The Project Gutenberg EBook of Miss Mehetabel's Son, by Thomas Bailey Aldrich
This eBook is for the use of anyone anywhere at no cost and with
almost no restrictions whatsoever. You may copy it, give it away or
re-use it under the terms of the Project Gutenberg License included
with this eBook or online at www.gutenberg.org
Title: Miss Mehetabel's Son
Author: Thomas Bailey Aldrich
Release Date: November 6, 2007 [EBook #23357]
Language: English
Character set encoding: ASCII
*** START OF THIS PROJECT GUTENBERG EBOOK MISS MEHETABEL'S SON ***
Produced by David Widger
MISS MEHETABEL'S SON.
By Thomas Bailey Aldrich
Boston And New York Houghton Mifflin Company
Copyright, 1873, 1885, and 1901
I. THE OLD TAVERN AT BAYLEY'S FOUR CORNERS.
You will not find Greenton, or Bayley's Four-Corners, as it is more
usually designated, on any map of New England that I know of. It is
not a town; it is not even a village; it is merely an absurd hotel. The
almost indescribable place called Greenton is at the intersection of
four roads, in the heart of New Hampshire, twenty miles from the nearest
settlement of note, and ten miles from any railway station.

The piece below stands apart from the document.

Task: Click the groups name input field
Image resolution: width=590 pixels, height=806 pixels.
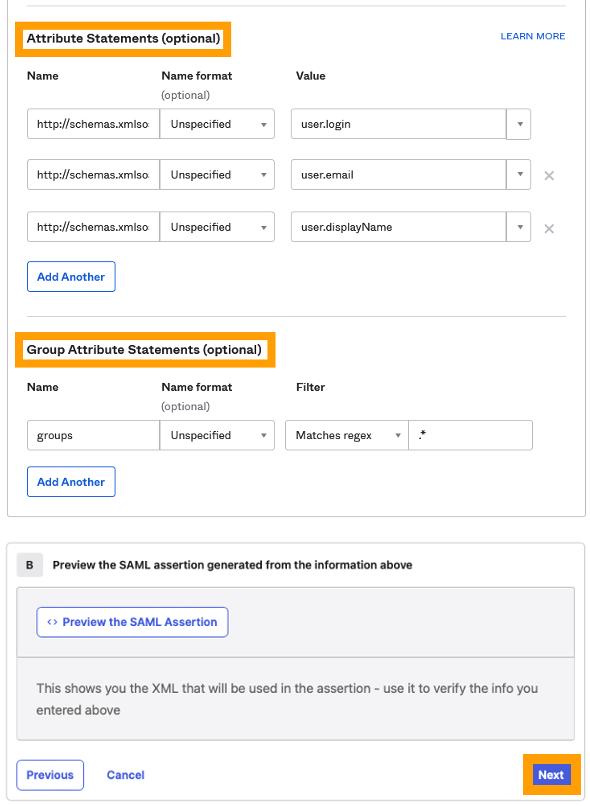Action: (93, 435)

A good
location for a hotel, you will say. Precisely; but there has always
been a hotel there, and for the last dozen years it has been pretty well
patronized--by one boarder. Not to trifle with an intelligent public, I
will state at once that, in the early part of this century, Greenton was
a point at which the mail-coach on the Great Northern Route stopped to
change horses and allow the passengers to dine. People in the county,
wishing to take the early mail Portsmouth-ward, put up overnight at the
old tavern, famous for its irreproachable larder and soft feather-beds.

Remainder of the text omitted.